Practical Considerations and Best Practices

Monitor tempdb Usage: Frequent tempdb spills by hash joins (indicating graceful or recursive hash joins in execution plans) often point to insufficient memory or suboptimal query design. Monitor tempdb activity and look for "Workfiles" or "Worktables" in query plans.
Examine Execution Plans: Always review the graphical execution plan to understand which join operator SQL Server is using and why. Pay close attention to warnings about memory grants or spills.

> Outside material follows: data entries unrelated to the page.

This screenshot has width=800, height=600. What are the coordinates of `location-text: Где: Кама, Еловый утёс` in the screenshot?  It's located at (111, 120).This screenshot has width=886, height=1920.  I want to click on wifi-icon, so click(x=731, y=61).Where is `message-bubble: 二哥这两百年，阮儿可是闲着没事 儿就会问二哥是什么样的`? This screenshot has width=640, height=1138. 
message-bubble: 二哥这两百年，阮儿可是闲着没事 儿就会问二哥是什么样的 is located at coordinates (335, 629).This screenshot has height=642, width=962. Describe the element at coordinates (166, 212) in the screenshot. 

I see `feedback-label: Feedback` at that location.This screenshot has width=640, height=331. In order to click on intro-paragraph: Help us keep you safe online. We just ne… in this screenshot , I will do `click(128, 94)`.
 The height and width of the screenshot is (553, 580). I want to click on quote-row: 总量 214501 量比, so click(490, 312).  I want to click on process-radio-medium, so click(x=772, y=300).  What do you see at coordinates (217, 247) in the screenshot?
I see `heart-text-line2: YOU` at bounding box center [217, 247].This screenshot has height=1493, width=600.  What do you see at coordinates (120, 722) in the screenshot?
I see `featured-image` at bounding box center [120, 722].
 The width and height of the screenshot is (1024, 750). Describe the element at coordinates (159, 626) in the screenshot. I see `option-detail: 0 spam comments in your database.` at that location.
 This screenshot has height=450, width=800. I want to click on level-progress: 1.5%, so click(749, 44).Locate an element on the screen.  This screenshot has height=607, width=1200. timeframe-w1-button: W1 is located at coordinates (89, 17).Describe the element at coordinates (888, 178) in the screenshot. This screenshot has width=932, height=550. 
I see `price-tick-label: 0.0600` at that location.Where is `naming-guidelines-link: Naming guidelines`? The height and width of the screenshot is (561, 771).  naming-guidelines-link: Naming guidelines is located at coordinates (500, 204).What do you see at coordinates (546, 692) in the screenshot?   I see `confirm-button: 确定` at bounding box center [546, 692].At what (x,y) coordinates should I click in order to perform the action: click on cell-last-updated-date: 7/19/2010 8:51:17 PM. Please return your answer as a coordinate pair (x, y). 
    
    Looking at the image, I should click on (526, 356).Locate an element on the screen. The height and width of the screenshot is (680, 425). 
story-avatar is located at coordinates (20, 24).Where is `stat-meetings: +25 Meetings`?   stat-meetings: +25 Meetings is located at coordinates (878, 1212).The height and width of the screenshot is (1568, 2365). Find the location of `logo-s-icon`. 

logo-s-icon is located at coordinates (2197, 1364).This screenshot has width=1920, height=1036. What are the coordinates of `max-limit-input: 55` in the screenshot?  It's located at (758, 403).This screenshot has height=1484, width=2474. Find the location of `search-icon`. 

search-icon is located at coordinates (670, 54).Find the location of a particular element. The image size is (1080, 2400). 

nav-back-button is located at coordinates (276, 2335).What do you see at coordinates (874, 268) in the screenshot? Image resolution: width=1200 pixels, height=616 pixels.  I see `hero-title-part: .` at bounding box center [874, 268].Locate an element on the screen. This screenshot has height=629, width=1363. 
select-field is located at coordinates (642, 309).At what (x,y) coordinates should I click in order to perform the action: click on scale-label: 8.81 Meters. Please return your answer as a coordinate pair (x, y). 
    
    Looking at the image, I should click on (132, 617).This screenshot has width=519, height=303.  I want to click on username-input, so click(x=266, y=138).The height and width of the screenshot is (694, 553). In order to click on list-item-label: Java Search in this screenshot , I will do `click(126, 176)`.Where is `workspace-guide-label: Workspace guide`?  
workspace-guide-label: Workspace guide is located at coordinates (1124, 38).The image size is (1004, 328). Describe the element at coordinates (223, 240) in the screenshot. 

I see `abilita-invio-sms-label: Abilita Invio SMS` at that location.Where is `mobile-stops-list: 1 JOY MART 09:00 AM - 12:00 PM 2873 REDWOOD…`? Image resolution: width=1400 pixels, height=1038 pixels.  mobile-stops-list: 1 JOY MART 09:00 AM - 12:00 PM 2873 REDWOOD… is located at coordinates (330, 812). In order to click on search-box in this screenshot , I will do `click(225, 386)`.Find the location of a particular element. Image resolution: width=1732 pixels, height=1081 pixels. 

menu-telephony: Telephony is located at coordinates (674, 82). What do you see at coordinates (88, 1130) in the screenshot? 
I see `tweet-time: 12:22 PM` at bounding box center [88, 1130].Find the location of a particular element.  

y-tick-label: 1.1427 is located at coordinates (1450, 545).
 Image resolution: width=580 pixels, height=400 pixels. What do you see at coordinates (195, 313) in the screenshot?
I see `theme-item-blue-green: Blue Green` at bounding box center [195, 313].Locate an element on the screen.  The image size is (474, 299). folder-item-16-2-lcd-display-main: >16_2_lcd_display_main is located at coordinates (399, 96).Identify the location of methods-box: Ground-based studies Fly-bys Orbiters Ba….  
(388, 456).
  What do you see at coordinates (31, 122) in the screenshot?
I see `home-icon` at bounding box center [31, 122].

Memory Grant Feedback: SQL Server 2017 and later versions include memory grant feedback, which can dynamically adjust the memory granted to hash join operators over time to improve performance and reduce spills.
Avoid Forcing Joins Unnecessarily: Trust the query optimizer unless you have a compelling, tested reason to override its decision. Query hints should be used judiciously and after thorough testing.
Index Strategically: While hash joins don't require indexes, having appropriate indexes can sometimes allow the optimizer to choose a Nested Loops or Merge Join, which might be more efficient for specific scenarios.

By understanding how hash joins work and their typical use cases, you can better interpret SQL Server's query plans and diagnose performance issues related to join operations. For more in-depth information, consult the official Microsoft Learn documentation on Join Hints.